[Excerpts from a dataset]
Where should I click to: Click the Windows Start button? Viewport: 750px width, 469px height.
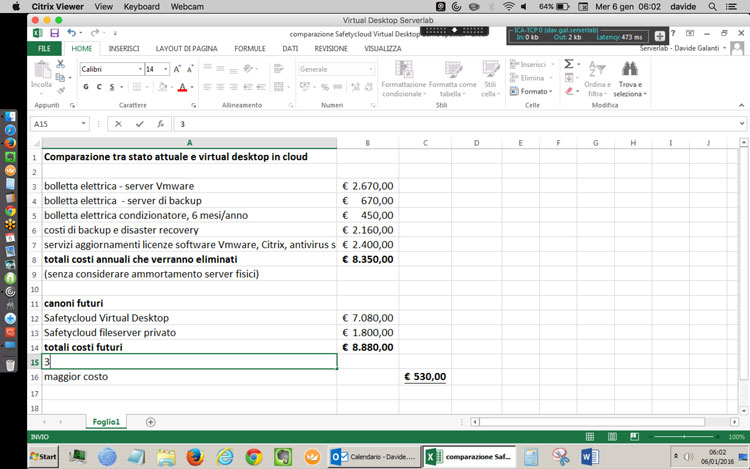click(x=43, y=457)
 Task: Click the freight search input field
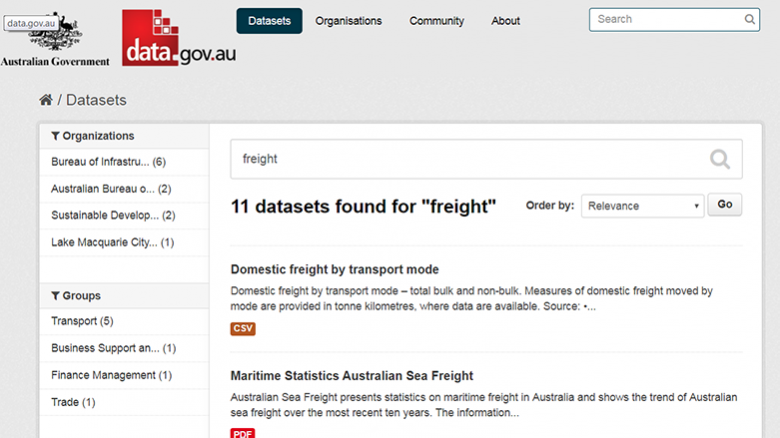point(486,159)
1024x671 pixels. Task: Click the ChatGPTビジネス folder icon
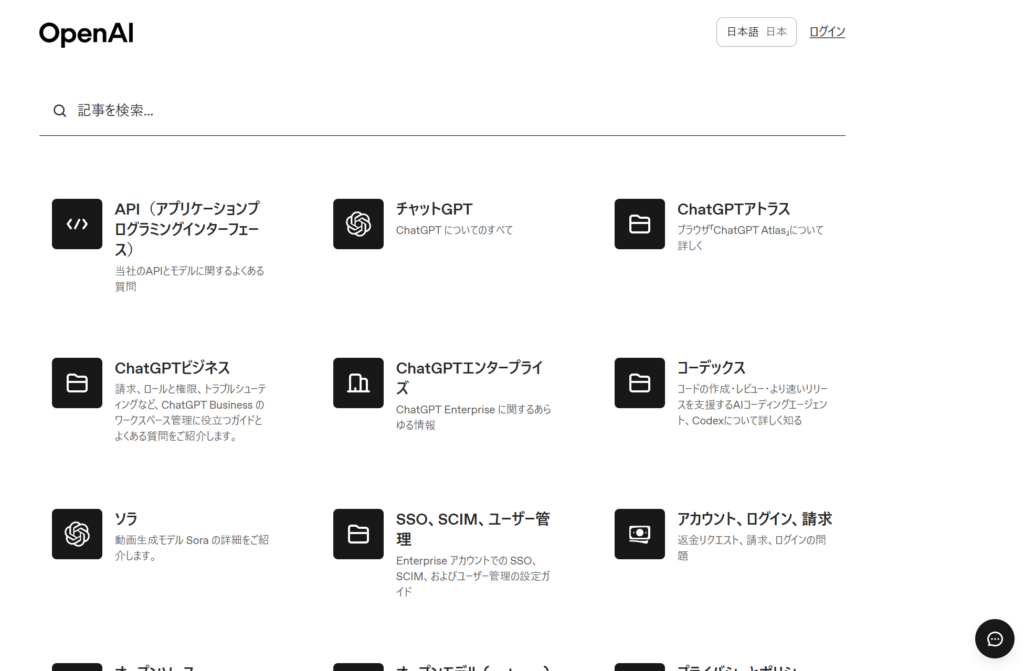pyautogui.click(x=77, y=383)
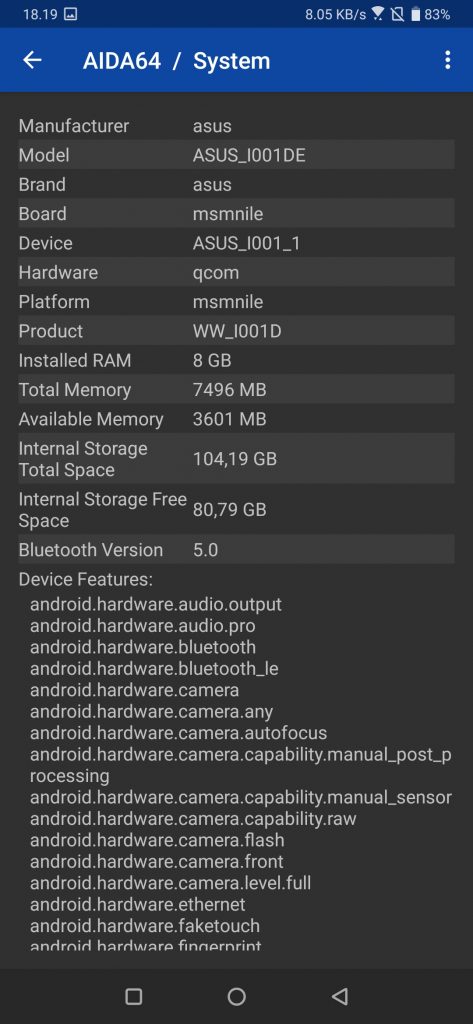
Task: Tap the Internal Storage Total Space row
Action: (x=236, y=458)
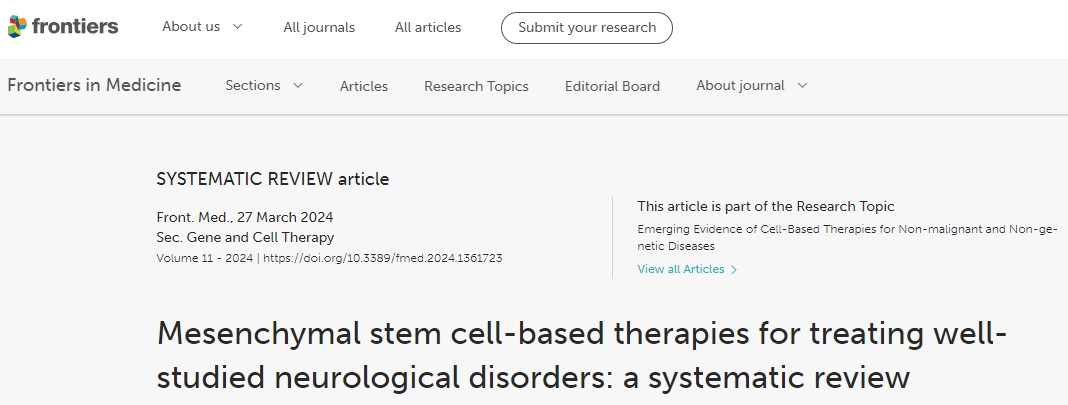Go to the Editorial Board tab

click(x=612, y=86)
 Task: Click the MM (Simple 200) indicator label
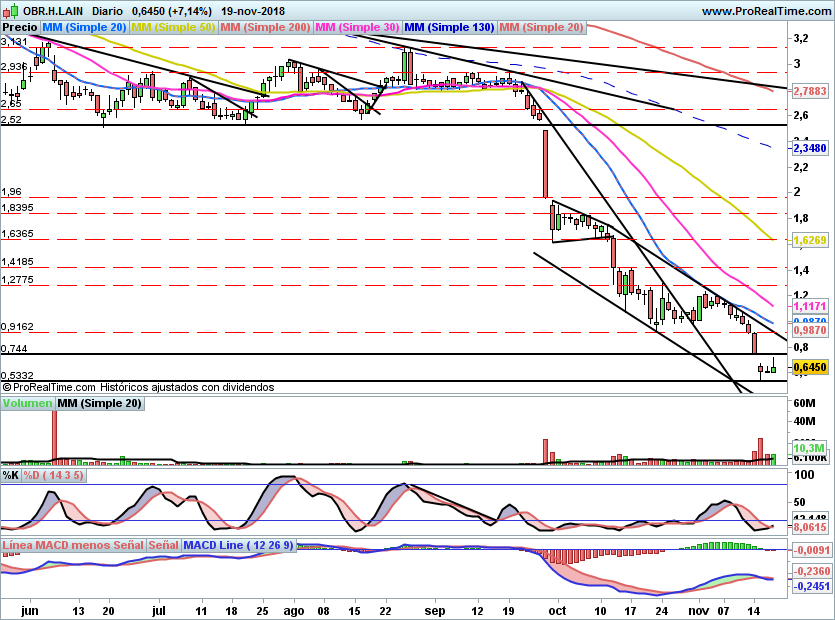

**Action item**
With the images excluded, reproduce the data above precisely as written.

**Output below**
Where should I click to: Click the Windows Start button? Viewport: 750px width, 469px height.
click(x=43, y=457)
 Task: Click the freight search input field
point(486,159)
1024x671 pixels. Task: Click the ChatGPTビジネス folder icon
pyautogui.click(x=77, y=383)
Task: Tap the Internal Storage Total Space row
Action: (x=236, y=458)
Go to the Editorial Board tab

click(x=612, y=86)
 Task: Click the MM (Simple 200) indicator label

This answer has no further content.